**EXERCISE REQUIREMENTS:**
In the copy you make, include no pictures, and transcribe every record exactly.

**MATERIAL FOR THIS TASK:**
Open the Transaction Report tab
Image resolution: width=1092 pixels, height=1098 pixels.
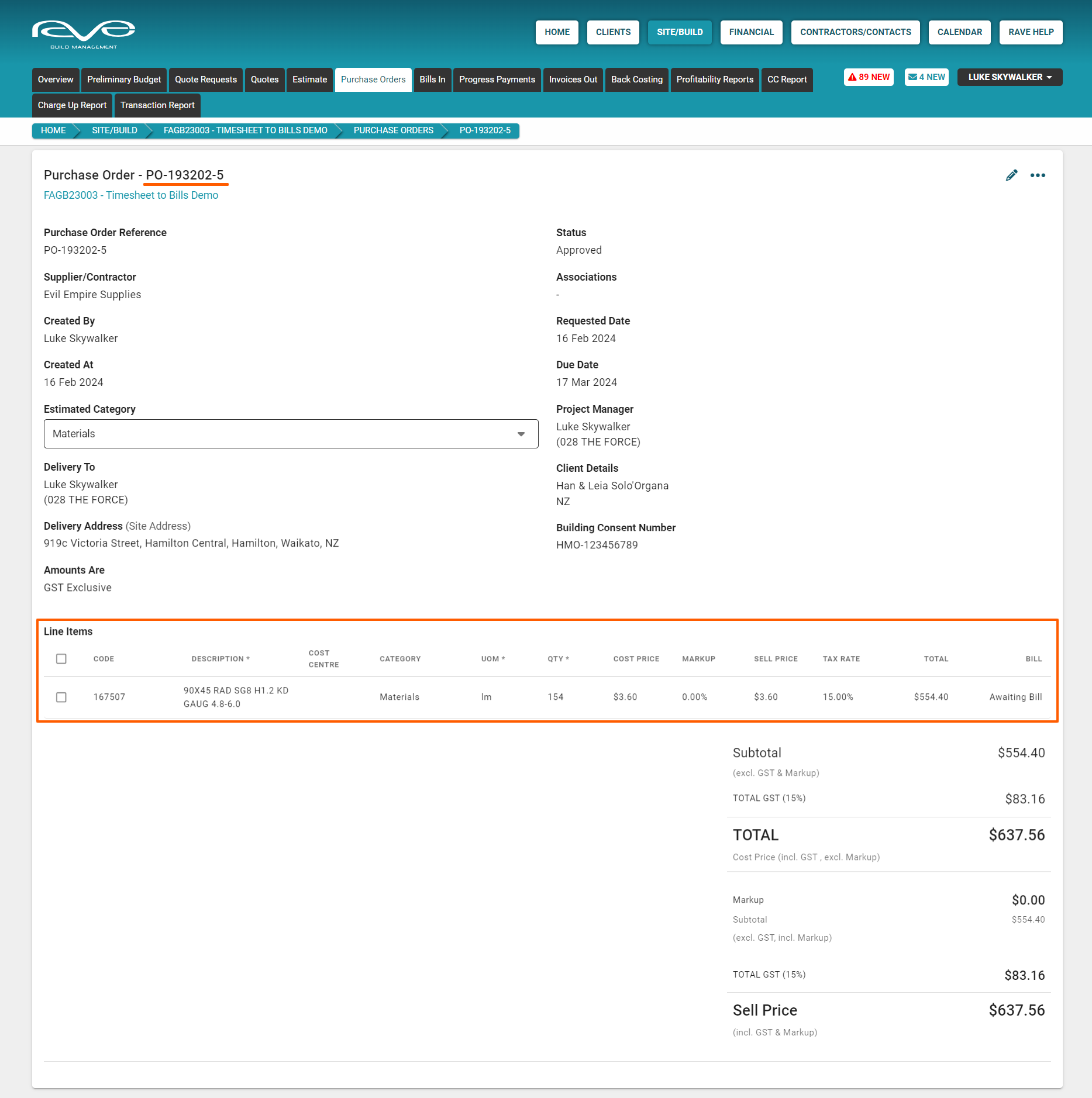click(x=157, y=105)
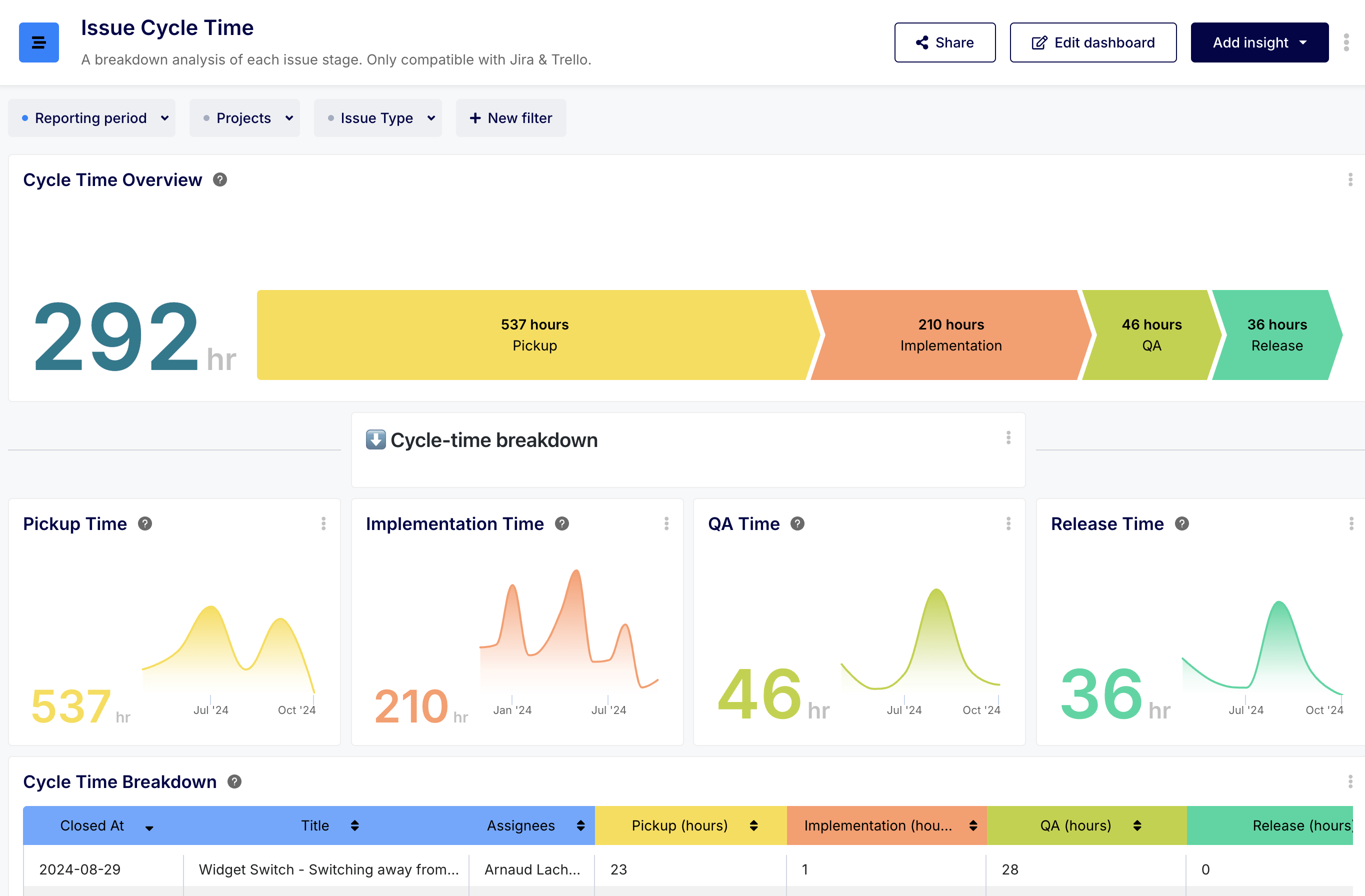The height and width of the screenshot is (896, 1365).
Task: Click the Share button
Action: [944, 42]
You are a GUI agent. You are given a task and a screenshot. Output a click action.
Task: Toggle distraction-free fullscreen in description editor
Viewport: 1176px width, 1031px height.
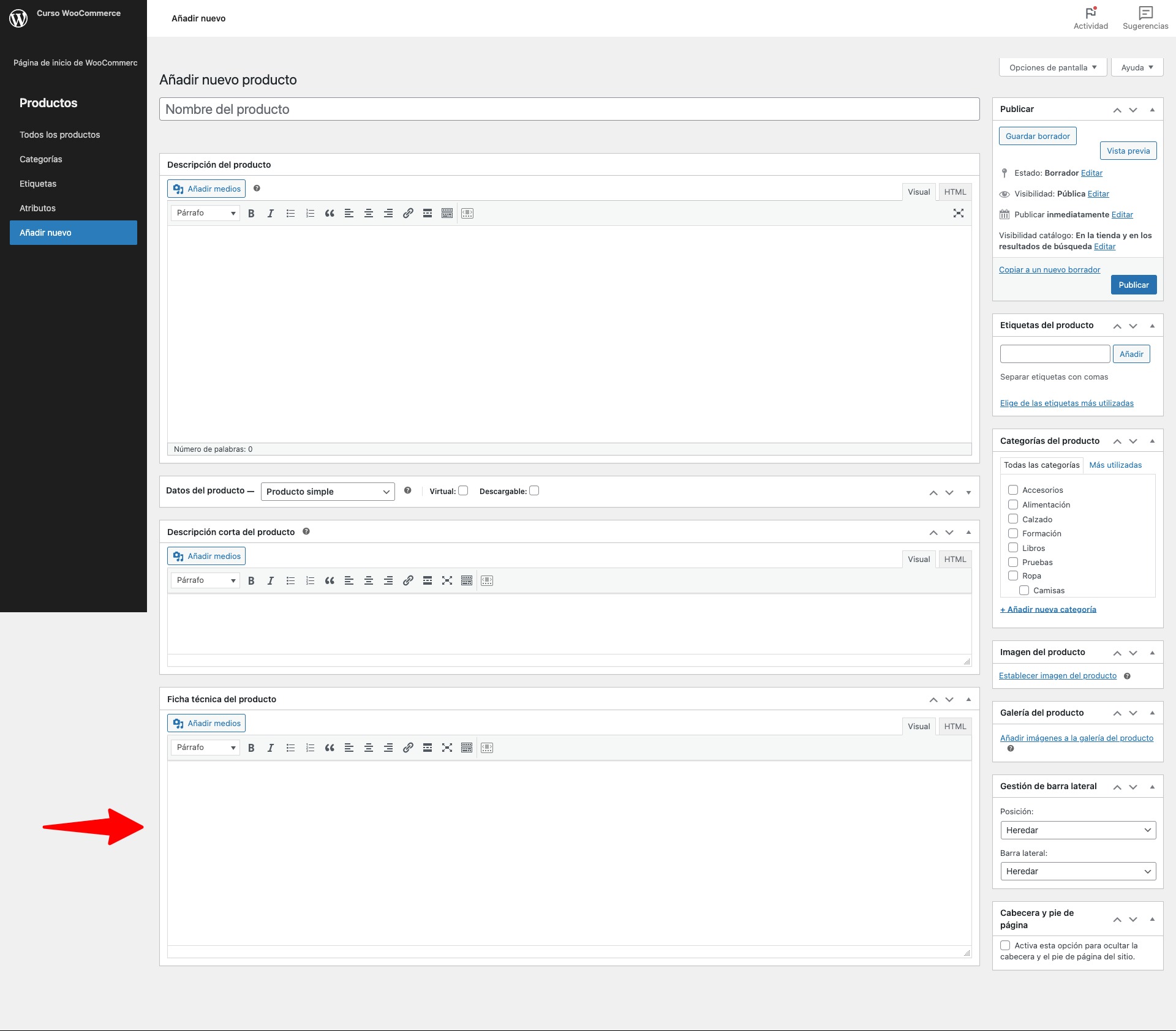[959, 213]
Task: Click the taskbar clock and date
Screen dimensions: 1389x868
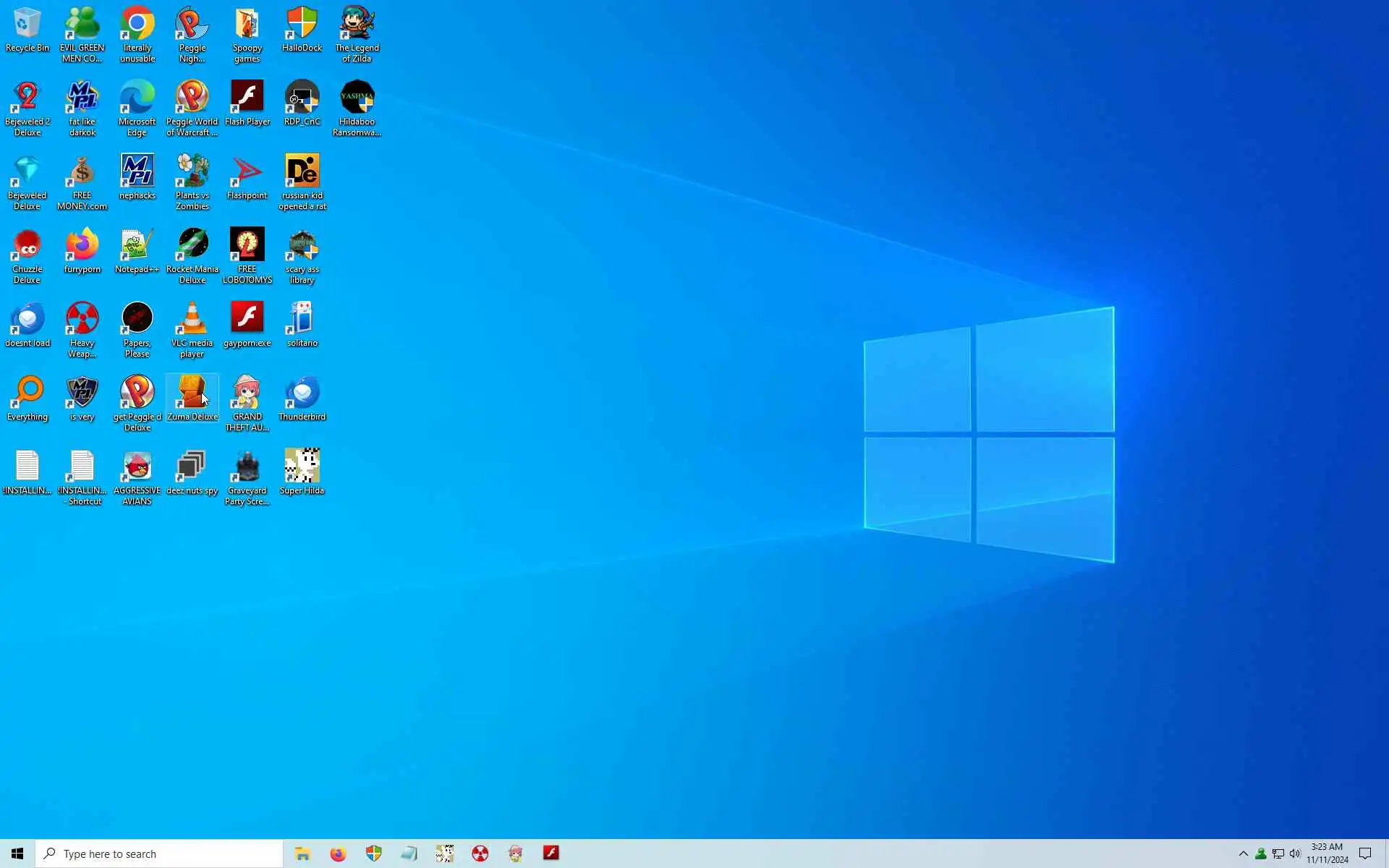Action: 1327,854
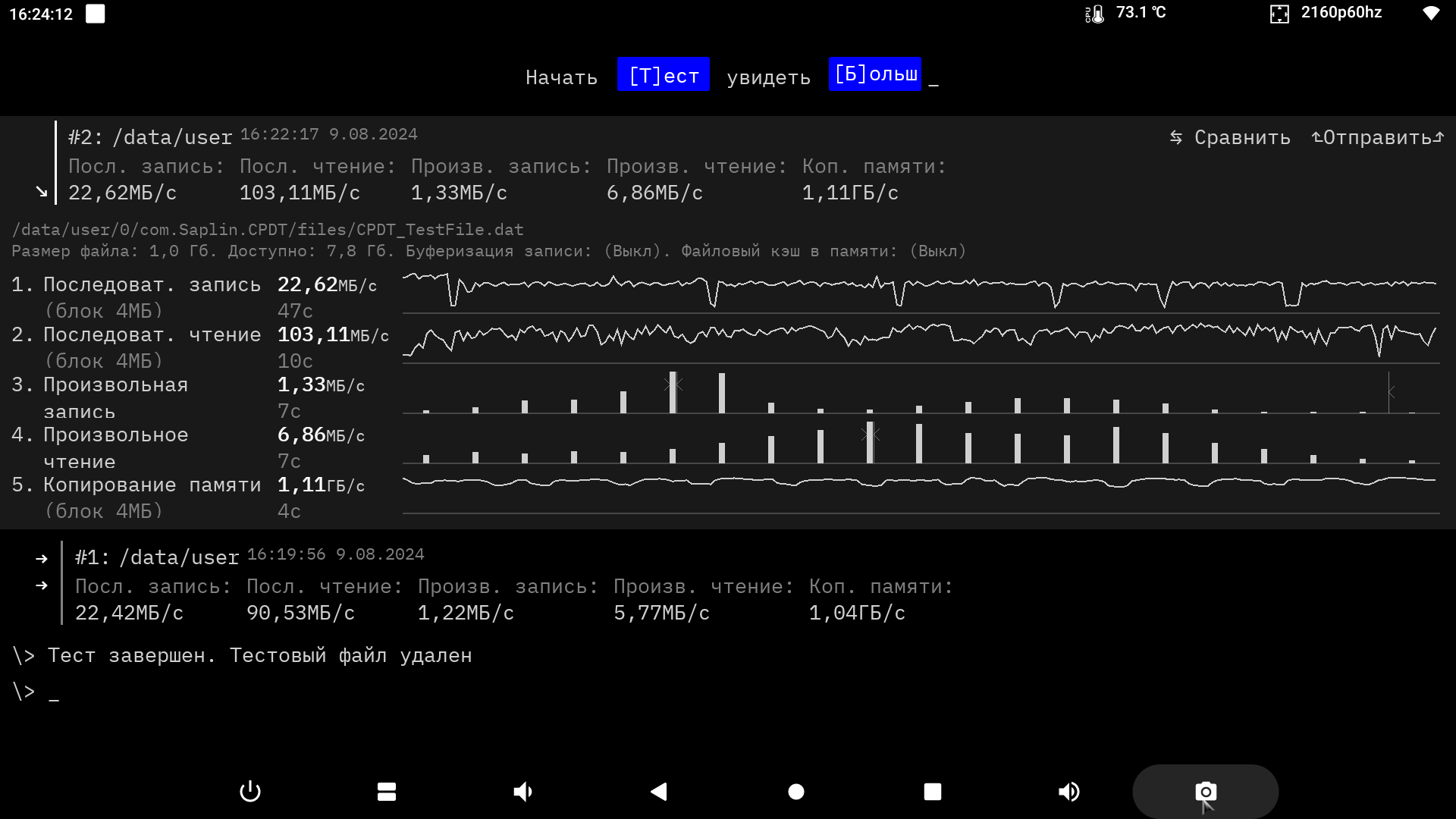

**TASK RESPONSE:**
Open the Transaction Report tab
Image resolution: width=1092 pixels, height=1098 pixels.
click(x=157, y=105)
The height and width of the screenshot is (896, 1365).
Task: Click the Share button
Action: [944, 42]
You are a GUI agent. You are given a task and a screenshot. Output a click action.
Task: Toggle distraction-free fullscreen in description editor
Viewport: 1176px width, 1031px height.
[959, 213]
Task: Click the taskbar clock and date
Screen dimensions: 1389x868
Action: 1327,854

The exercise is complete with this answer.